2.4. Quality Assessment
We assessed the quality of included studies with the Newcastle-Ottawa Scale (NOS) (20). The NOS assesses case-control and cross-sectional studies using criteria grouped into ‘selection’ (maximum of 5 stars), ‘comparability’ (maximum of 2 stars), and ‘exposure/outcome’ (maximum of 3 stars). We categorized the star-rating as low if < 7 stars or high if > 7 stars. We independently assessed the quality of these studies and resolved inter-rater discrepancies by consensus.
2.5. Data Extraction and Data Items
We independently retrieved relevant data from the selected studies with a preconceived data-extraction form, designed to obtain information about the first author’s name, year of publication, year of study, study setting and country, study design, study population, sample size and participants’ age and sex distribution.
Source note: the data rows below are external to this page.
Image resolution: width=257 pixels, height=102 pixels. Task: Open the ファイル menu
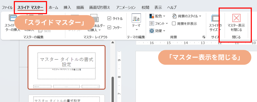7,7
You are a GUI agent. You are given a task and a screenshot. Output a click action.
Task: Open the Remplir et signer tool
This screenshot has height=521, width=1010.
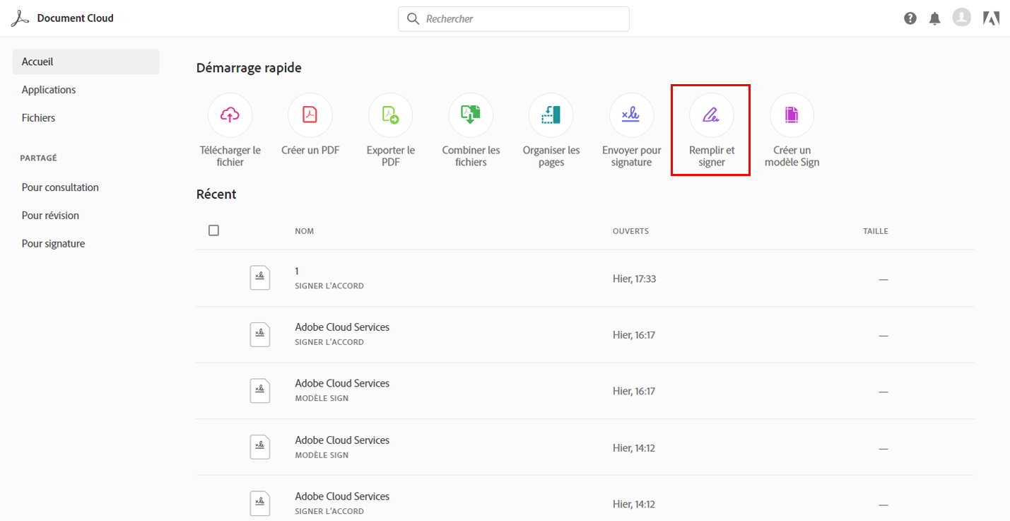click(711, 115)
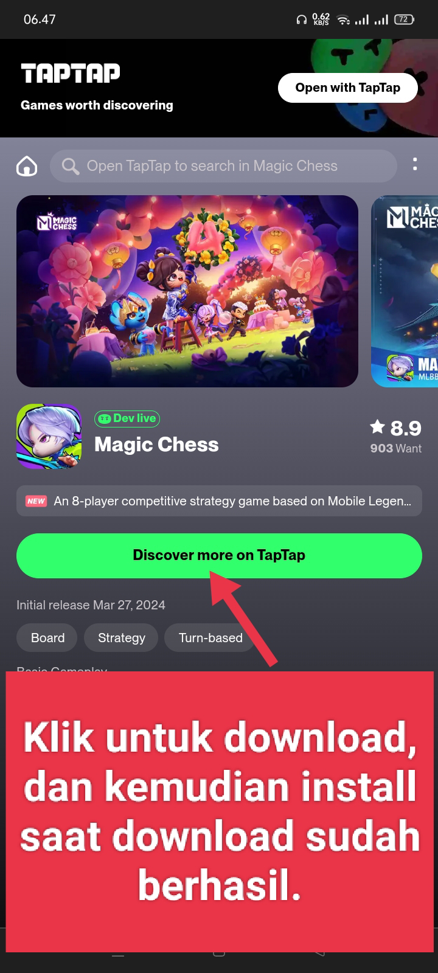Click Open with TapTap button
438x973 pixels.
pos(348,88)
We extracted information on urine sampling and testing methods, diagnostic criteria for UTI and cerebral palsy, and the proportion of study participants with UTI, the participants’ subgroup differences in proportions, as well as the bacterial isolates and their antibiotic sensitivity patterns. Inter-rater reliability for qualitative items was measured using Cohen’s kappa coefficient (κ) (21).
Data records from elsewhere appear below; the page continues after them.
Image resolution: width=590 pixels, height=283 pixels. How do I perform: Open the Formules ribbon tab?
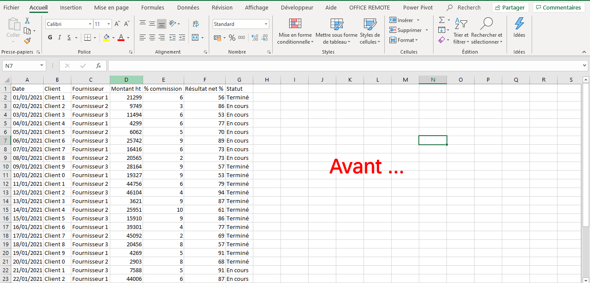[153, 7]
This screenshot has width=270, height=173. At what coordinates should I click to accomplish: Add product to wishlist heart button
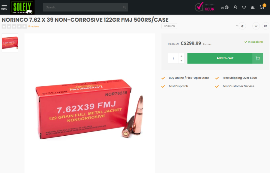tap(256, 26)
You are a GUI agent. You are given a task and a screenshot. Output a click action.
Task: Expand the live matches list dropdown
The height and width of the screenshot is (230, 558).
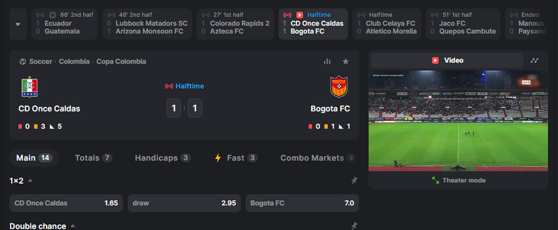click(18, 24)
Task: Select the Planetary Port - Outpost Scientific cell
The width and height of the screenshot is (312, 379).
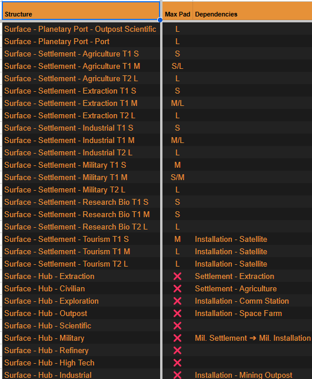Action: point(81,29)
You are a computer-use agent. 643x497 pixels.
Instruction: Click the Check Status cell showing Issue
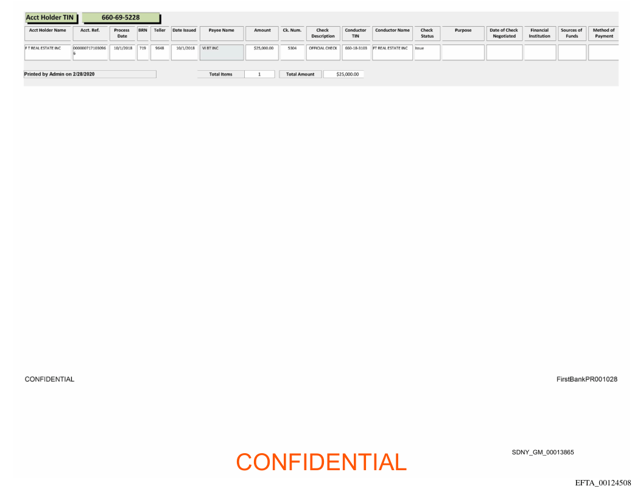coord(427,52)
2.6. Risk of Bias in Individual Studies
We explored the risk of bias in each study, with emphasis on sampling bias (which could affect the external validity of study results), data bias, possible attrition bias, and exclusion bias.
2.7. Summary Measure
We analyzed the aggregate data on UTI prevalence in children and adolescents with cerebral palsy, using the log odds ratio (OR) at 95% confidence interval as the summary estimate. Where OR was not reported in any of the case-control studies, we estimated and compared these values in a forest plot.
2.8. Risk of Bias Across Studies
We assessed publication bias across the included studies by displaying the studies for visualization in a funnel plot.
3.1. Study Selection
We identified 18 records in the PubMed database and 286 records in Google database: giving a total of 304 records. After removing duplicates, the number of records was scaled down to 155. Only 23 records were left after an initial screening. Five records were further excluded leaving behind 18 full-text original articles, which were assessed for eligibility based on the inclusion criteria. Eleven articles, including review articles, were finally excluded from the list to give only seven original articles for the present review (Figure 1). For these selected studies, Cohen’s κ for inter-rater reliability was calculated to be 0.86.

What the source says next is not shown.